──────── Dataset ────────
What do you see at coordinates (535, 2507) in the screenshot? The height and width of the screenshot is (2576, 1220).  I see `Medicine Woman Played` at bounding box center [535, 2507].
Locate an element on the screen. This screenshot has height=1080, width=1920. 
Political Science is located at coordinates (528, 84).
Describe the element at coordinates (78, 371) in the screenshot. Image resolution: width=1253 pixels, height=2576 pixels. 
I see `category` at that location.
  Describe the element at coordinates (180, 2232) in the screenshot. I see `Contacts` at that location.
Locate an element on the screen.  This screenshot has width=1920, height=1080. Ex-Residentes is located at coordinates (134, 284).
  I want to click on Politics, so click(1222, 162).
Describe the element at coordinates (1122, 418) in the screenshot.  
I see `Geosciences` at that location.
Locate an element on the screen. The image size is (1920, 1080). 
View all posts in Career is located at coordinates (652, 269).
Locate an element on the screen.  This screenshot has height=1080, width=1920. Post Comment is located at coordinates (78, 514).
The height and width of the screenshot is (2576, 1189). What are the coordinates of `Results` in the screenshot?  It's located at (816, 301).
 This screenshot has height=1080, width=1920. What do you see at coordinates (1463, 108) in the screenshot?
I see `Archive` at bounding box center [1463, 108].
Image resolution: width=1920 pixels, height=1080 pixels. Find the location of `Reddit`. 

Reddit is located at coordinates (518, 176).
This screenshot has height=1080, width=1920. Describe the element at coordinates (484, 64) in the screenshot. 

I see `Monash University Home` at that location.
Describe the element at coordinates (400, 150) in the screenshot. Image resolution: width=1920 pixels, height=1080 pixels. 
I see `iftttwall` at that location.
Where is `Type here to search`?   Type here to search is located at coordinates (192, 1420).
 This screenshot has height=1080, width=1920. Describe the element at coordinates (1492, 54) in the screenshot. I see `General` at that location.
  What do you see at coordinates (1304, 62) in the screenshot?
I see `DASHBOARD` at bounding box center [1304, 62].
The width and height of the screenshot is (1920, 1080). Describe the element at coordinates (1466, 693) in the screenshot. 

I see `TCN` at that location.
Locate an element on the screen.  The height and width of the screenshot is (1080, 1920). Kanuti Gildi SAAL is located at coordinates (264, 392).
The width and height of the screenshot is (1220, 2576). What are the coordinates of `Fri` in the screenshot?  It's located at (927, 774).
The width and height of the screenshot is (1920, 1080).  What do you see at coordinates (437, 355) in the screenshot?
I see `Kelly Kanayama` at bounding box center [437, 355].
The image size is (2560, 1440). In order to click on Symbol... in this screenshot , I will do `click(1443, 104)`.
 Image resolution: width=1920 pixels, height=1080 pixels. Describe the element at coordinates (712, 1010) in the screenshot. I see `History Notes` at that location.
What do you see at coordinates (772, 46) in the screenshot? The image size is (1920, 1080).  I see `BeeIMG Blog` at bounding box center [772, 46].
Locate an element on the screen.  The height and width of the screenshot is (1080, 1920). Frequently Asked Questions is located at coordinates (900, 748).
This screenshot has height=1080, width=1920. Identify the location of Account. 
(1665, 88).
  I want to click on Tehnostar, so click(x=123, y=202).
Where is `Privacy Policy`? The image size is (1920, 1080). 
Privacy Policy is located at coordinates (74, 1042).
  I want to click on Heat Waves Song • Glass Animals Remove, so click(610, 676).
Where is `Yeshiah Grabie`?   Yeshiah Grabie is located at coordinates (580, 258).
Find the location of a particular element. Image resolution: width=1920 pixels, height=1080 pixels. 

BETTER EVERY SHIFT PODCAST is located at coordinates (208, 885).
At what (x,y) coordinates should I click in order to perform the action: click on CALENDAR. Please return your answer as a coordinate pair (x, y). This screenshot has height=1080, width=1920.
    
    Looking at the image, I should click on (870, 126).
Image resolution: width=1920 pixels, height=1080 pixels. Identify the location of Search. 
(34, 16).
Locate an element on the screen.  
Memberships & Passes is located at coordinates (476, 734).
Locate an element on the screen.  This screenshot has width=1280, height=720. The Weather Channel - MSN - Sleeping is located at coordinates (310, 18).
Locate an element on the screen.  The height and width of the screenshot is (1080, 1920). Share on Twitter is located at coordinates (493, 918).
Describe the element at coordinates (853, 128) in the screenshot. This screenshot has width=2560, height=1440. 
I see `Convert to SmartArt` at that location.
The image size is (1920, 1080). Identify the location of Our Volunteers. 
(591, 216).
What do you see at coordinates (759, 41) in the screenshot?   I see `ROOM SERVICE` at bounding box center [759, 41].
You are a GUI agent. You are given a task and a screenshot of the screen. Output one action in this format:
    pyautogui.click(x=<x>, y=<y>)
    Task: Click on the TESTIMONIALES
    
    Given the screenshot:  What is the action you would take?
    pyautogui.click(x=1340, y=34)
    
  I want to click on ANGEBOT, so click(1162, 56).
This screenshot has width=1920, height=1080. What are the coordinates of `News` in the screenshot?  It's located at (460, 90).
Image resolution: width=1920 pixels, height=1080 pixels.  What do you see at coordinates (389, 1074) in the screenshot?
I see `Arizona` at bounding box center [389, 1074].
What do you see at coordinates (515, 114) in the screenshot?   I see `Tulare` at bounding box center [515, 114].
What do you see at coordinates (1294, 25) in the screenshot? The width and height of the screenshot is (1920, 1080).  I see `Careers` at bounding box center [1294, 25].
────────
• [Instructions for the task] Copy out all of the data above, word for word, without changing anything.

• [Output for this exercise]
What do you see at coordinates (535, 2507) in the screenshot? The height and width of the screenshot is (2576, 1220).  I see `Medicine Woman Played` at bounding box center [535, 2507].
Locate an element on the screen. This screenshot has height=1080, width=1920. 
Political Science is located at coordinates (528, 84).
Describe the element at coordinates (78, 371) in the screenshot. Image resolution: width=1253 pixels, height=2576 pixels. 
I see `category` at that location.
  Describe the element at coordinates (180, 2232) in the screenshot. I see `Contacts` at that location.
Locate an element on the screen.  This screenshot has width=1920, height=1080. Ex-Residentes is located at coordinates (134, 284).
  I want to click on Politics, so click(1222, 162).
Describe the element at coordinates (1122, 418) in the screenshot.  
I see `Geosciences` at that location.
Locate an element on the screen. The image size is (1920, 1080). 
View all posts in Career is located at coordinates (652, 269).
Locate an element on the screen.  This screenshot has height=1080, width=1920. Post Comment is located at coordinates (78, 514).
The height and width of the screenshot is (2576, 1189). What are the coordinates of `Results` in the screenshot?  It's located at (816, 301).
 This screenshot has height=1080, width=1920. What do you see at coordinates (1463, 108) in the screenshot?
I see `Archive` at bounding box center [1463, 108].
Image resolution: width=1920 pixels, height=1080 pixels. Find the location of `Reddit`. 

Reddit is located at coordinates (518, 176).
This screenshot has height=1080, width=1920. Describe the element at coordinates (484, 64) in the screenshot. 

I see `Monash University Home` at that location.
Describe the element at coordinates (400, 150) in the screenshot. Image resolution: width=1920 pixels, height=1080 pixels. 
I see `iftttwall` at that location.
Where is `Type here to search`?   Type here to search is located at coordinates (192, 1420).
 This screenshot has height=1080, width=1920. Describe the element at coordinates (1492, 54) in the screenshot. I see `General` at that location.
  What do you see at coordinates (1304, 62) in the screenshot?
I see `DASHBOARD` at bounding box center [1304, 62].
The width and height of the screenshot is (1920, 1080). Describe the element at coordinates (1466, 693) in the screenshot. 

I see `TCN` at that location.
Locate an element on the screen.  The height and width of the screenshot is (1080, 1920). Kanuti Gildi SAAL is located at coordinates (264, 392).
The width and height of the screenshot is (1220, 2576). What are the coordinates of `Fri` in the screenshot?  It's located at (927, 774).
The width and height of the screenshot is (1920, 1080).  What do you see at coordinates (437, 355) in the screenshot?
I see `Kelly Kanayama` at bounding box center [437, 355].
The image size is (2560, 1440). In order to click on Symbol... in this screenshot , I will do `click(1443, 104)`.
 Image resolution: width=1920 pixels, height=1080 pixels. Describe the element at coordinates (712, 1010) in the screenshot. I see `History Notes` at that location.
What do you see at coordinates (772, 46) in the screenshot? The image size is (1920, 1080).  I see `BeeIMG Blog` at bounding box center [772, 46].
Locate an element on the screen.  The height and width of the screenshot is (1080, 1920). Frequently Asked Questions is located at coordinates (900, 748).
This screenshot has height=1080, width=1920. Identify the location of Account. 
(1665, 88).
  I want to click on Tehnostar, so click(x=123, y=202).
Where is `Privacy Policy`? The image size is (1920, 1080). 
Privacy Policy is located at coordinates (74, 1042).
  I want to click on Heat Waves Song • Glass Animals Remove, so click(610, 676).
Where is `Yeshiah Grabie`?   Yeshiah Grabie is located at coordinates (580, 258).
Find the location of a particular element. Image resolution: width=1920 pixels, height=1080 pixels. 

BETTER EVERY SHIFT PODCAST is located at coordinates (208, 885).
At what (x,y) coordinates should I click in order to perform the action: click on CALENDAR. Please return your answer as a coordinate pair (x, y). This screenshot has height=1080, width=1920.
    
    Looking at the image, I should click on (870, 126).
Image resolution: width=1920 pixels, height=1080 pixels. Identify the location of Search. 
(34, 16).
Locate an element on the screen.  
Memberships & Passes is located at coordinates (476, 734).
Locate an element on the screen.  This screenshot has width=1280, height=720. The Weather Channel - MSN - Sleeping is located at coordinates (310, 18).
Locate an element on the screen.  The height and width of the screenshot is (1080, 1920). Share on Twitter is located at coordinates (493, 918).
Describe the element at coordinates (853, 128) in the screenshot. This screenshot has width=2560, height=1440. 
I see `Convert to SmartArt` at that location.
The image size is (1920, 1080). Identify the location of Our Volunteers. 
(591, 216).
What do you see at coordinates (759, 41) in the screenshot?   I see `ROOM SERVICE` at bounding box center [759, 41].
You are a GUI agent. You are given a task and a screenshot of the screen. Output one action in this format:
    pyautogui.click(x=<x>, y=<y>)
    Task: Click on the TESTIMONIALES
    
    Given the screenshot:  What is the action you would take?
    pyautogui.click(x=1340, y=34)
    
  I want to click on ANGEBOT, so click(1162, 56).
This screenshot has width=1920, height=1080. What are the coordinates of `News` in the screenshot?  It's located at (460, 90).
Image resolution: width=1920 pixels, height=1080 pixels.  What do you see at coordinates (389, 1074) in the screenshot?
I see `Arizona` at bounding box center [389, 1074].
What do you see at coordinates (515, 114) in the screenshot?   I see `Tulare` at bounding box center [515, 114].
What do you see at coordinates (1294, 25) in the screenshot? The width and height of the screenshot is (1920, 1080).  I see `Careers` at bounding box center [1294, 25].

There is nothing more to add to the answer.